At this point of course, the narrative shifts. Liverpool’s first-half performance which was at the time widely perceived to be some combination of panicked, ropey, poor and fortunate could now be rebadged as a gutsy, determined endeavour to keep themselves in the game. Certainly they were far more deserving of the rewards they got in the second half, and they made the game safe when Luis Diaz finally, after 94 minutes, produced the one good finish of the day as Arsenal poured forward in desperate but never convincing pursuit of the equaliser they logically didn’t really want.
In the context of everything, a perfect result (if not performance) for Klopp and Liverpool but a painful extension of Arsenal’s current struggles. Going out of the FA Cup is bad enough, but it was a bad draw and someone had to lose this tie. Going out in a manner that highlighted and exaggerated the team’s most glaring flaw makes it far harder to take.
Arsenal have a two-week break now that is either the very best or very worst thing that could happen to Mikel Arteta’s side. We’re really not sure which.
On one hand, this has for a few weeks now looked like a team ready for nap time. They’re overtired and cranky and making poor decisions while doing things far more slowly than they would do normally. Nice little rest might sort them out.
On the other hand, handled wrongly, it’s two weeks for that grumpiness to fester and turn into something worse.
What’s beyond doubt is that something needs to change for Arsenal and two weeks off is at least the opportunity for a reset.

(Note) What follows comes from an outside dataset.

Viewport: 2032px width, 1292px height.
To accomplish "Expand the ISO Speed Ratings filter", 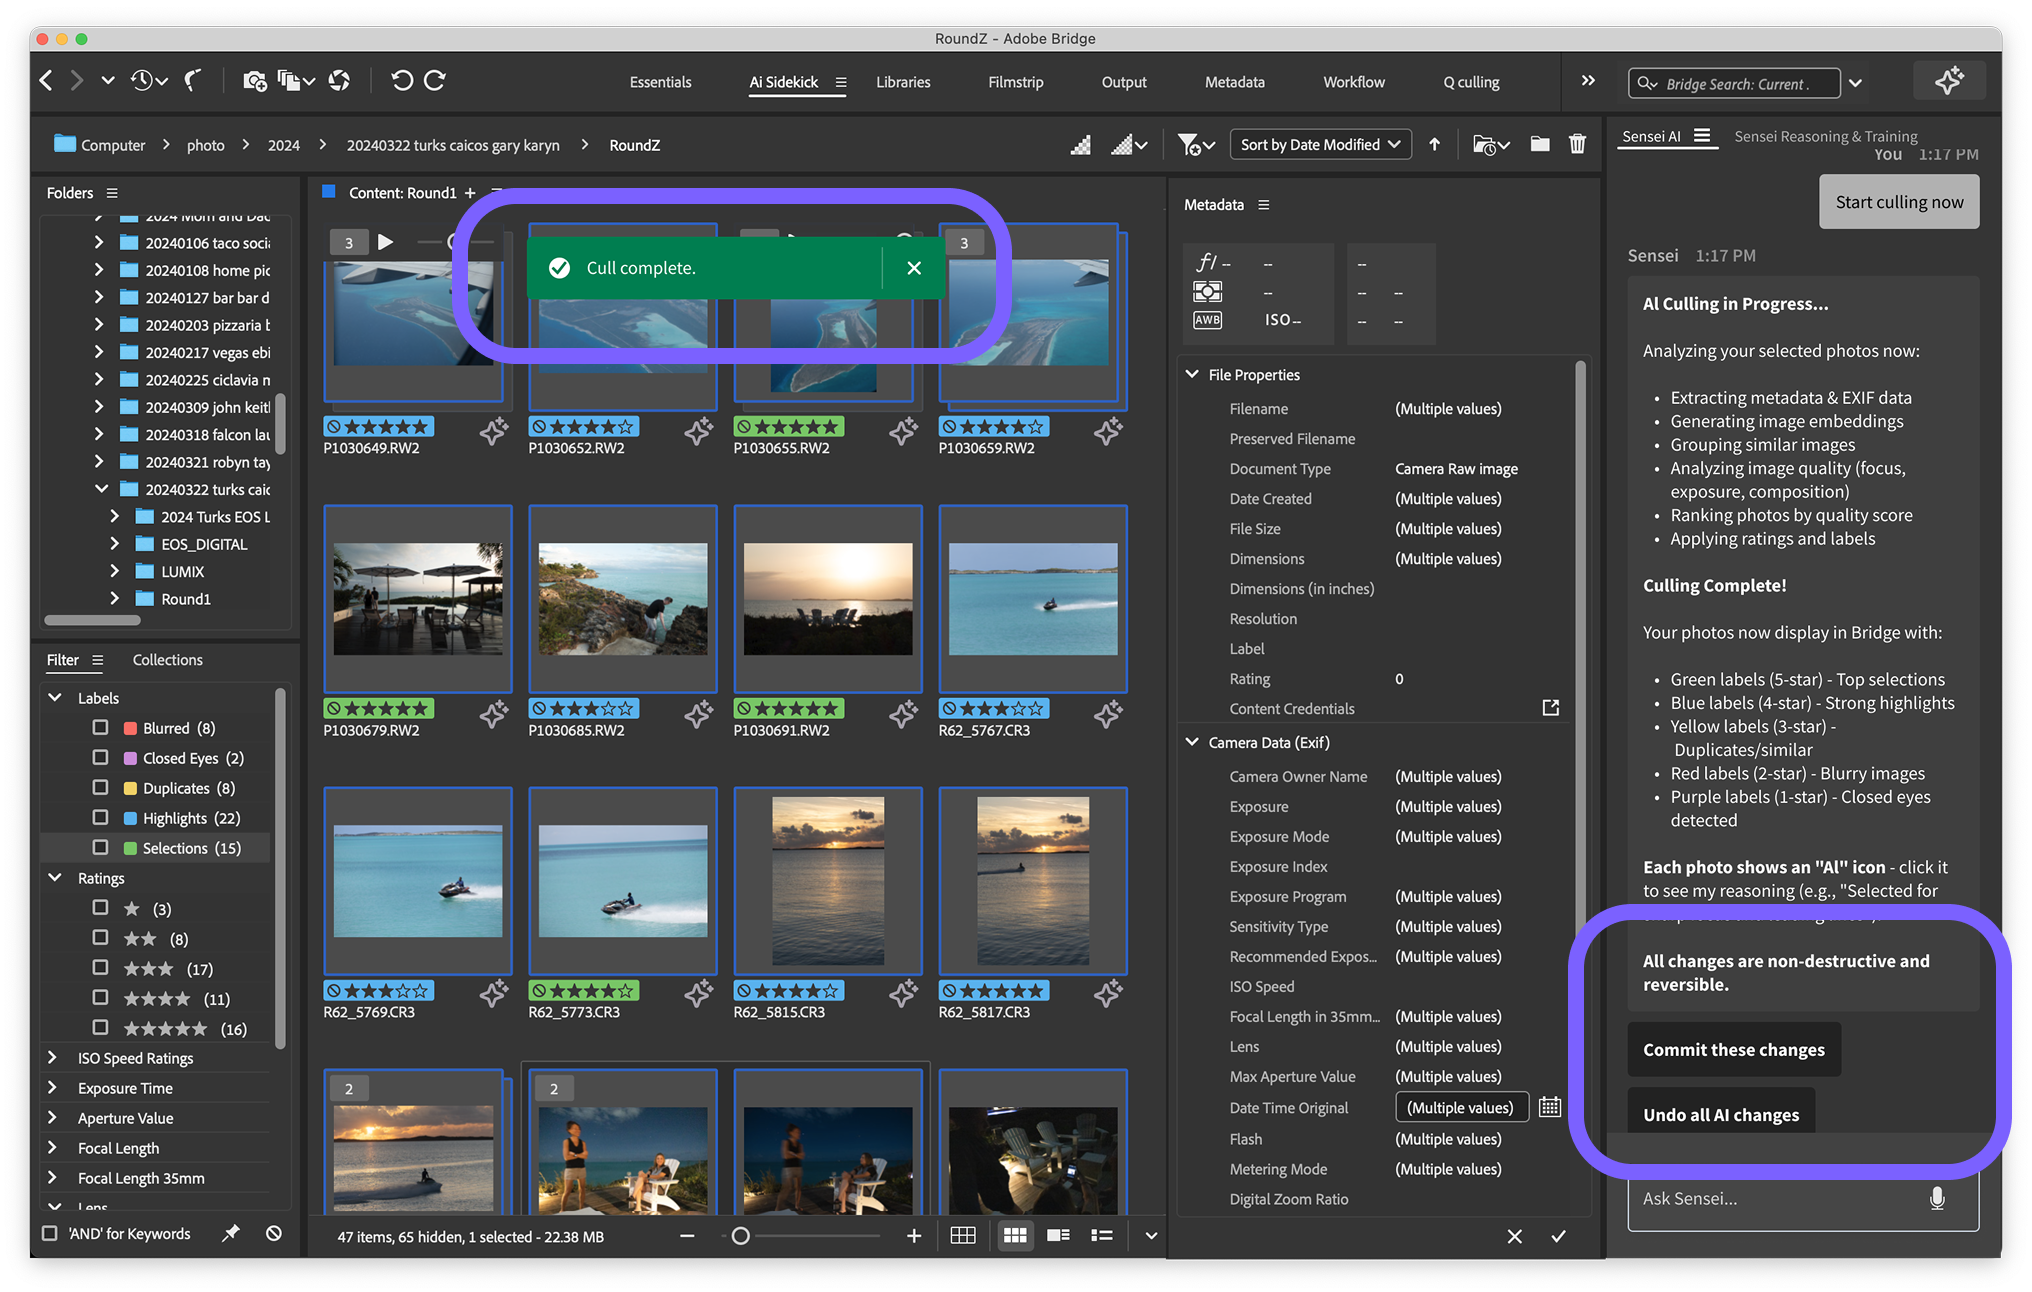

It’s now one win in seven across all competitions for Arsenal and while fourth place in the league and a handy-looking last-16 draw in the Champions League hardly positions them as a club in crisis there are worrying signs.
The lack of a reliable goalscorer means it’s hard now to have much sympathy for dominating games and failing to take their chances. They’ve lost their last three games and managed one (scuffed) Bukayo Saka goal against Fulham from 61 attempts.
Kai Havertz was deployed in the central role here, and it’s fair to say the experiment was not a resounding success. Multiple chances were squandered, and tellingly the reason was all too often all too obvious: a lack of conviction. He was ponderous in the Liverpool penalty box against a defence having to cope with the colossal absence of Virgil van Dijk and offering plenty of opportunities in a one-sided first half.
Reiss Nelson should have done better with an early chance magnificently created by Ramsdale’s long pass, a contribution that would see the recalled keeper end the first half with more key passes than saves. Nelson’s decision-making let him down, opting to try and take the ball round Alisson rather than lift it over the advancing keeper as the ball bounced invitingly.
Martin Odegaard hammered a shot against the crossbar in the midst of an Arsenal attack that must have had an xG of around two by itself.
Playing well apart from scoring is fine in a one-off game; when it keeps happening to a supposedly elite title-chasing side it becomes something more. Because scoring goals is actually quite important.
And their struggles today came against a left-back who’s a centre-back, a right-back who wants to be a midfielder, a youngster and the admittedly immense Ibrahima Konate. This was not a peak Liverpool back four repelling Arsenal’s attacks; this was Arsenal tripping over their own feet again and again.
It’s becoming a bit of a habit. They’ve got two weeks to break it.